Randy Johnson said...

I remember that passage from DR. No well. It was the first Bond novel I ever read. I think I was about thirteen at the time, the perfect age for Honeychile Ryder to leave a lasting impression. As good as Ursula Andress looked in the movie, the effect was lost with the white bikini she wore.

Benjie said...

Is the headline a Freudian slip, or pun intended?
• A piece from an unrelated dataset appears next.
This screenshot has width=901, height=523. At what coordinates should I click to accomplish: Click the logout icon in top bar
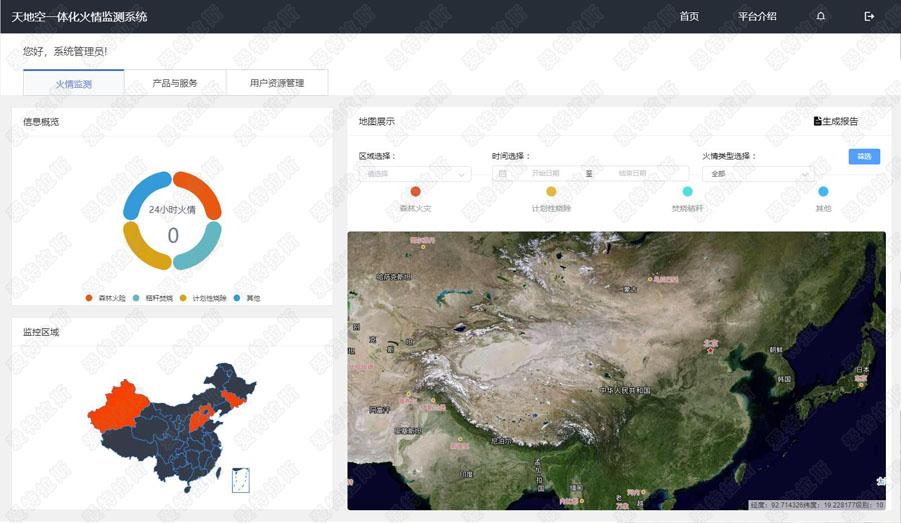click(x=869, y=16)
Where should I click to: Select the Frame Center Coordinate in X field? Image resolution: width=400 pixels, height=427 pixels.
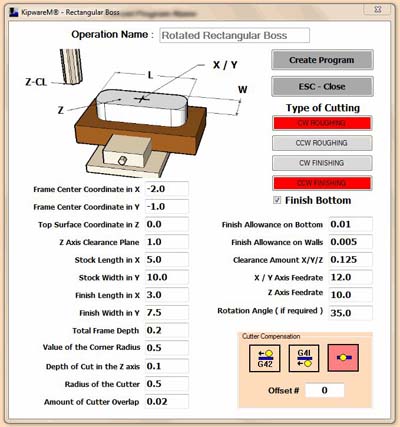click(x=167, y=189)
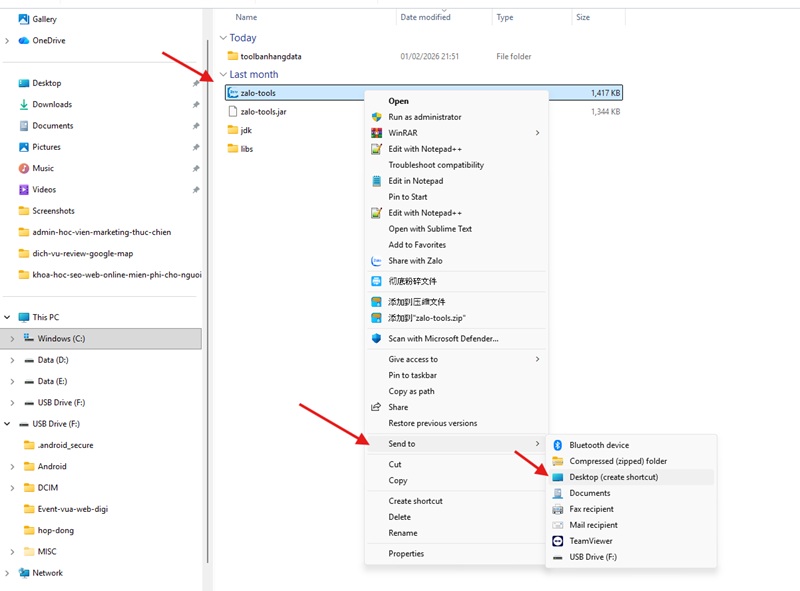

Before I traveled the world, I went there with Bond.

Unknown said...

Just a typical Crider typo, now corrected. Thanks for the catch.

Fred Blosser said...

As reader "Nigel" notes at the end of the article, the movie locations described in the feature were not the locations of the source novels, in many cases. And GOLDENEYE, THE WORLD IS NOT ENOUGH, and DIE ANOTHER DAY were original screenplays, not Fleming stories. It gets a little confusing when the article transitions from Lucy Fleming to her co-authors.

The main location for "The Spy Who Loved Me," other than a London-set backstory, was an off-season motel near the Canadian border. Probably the least glamorous place Bond ever visited. When the heroine meets 007, he alludes to having just completed a mission in Canada, searching out (if I remember correctly) a SPECTRE operative with the help of the Mounties. Now that was the novel that Ian should have written, rather than the one he did. I believe one of the Bond comic strips later covered this "untold adventure."

As a 14-year-old, I wondered how one could wrangle an invitation to a Gypsy camp in Turkey, watch two hotties have a catfight, and wind up with them as Connery did.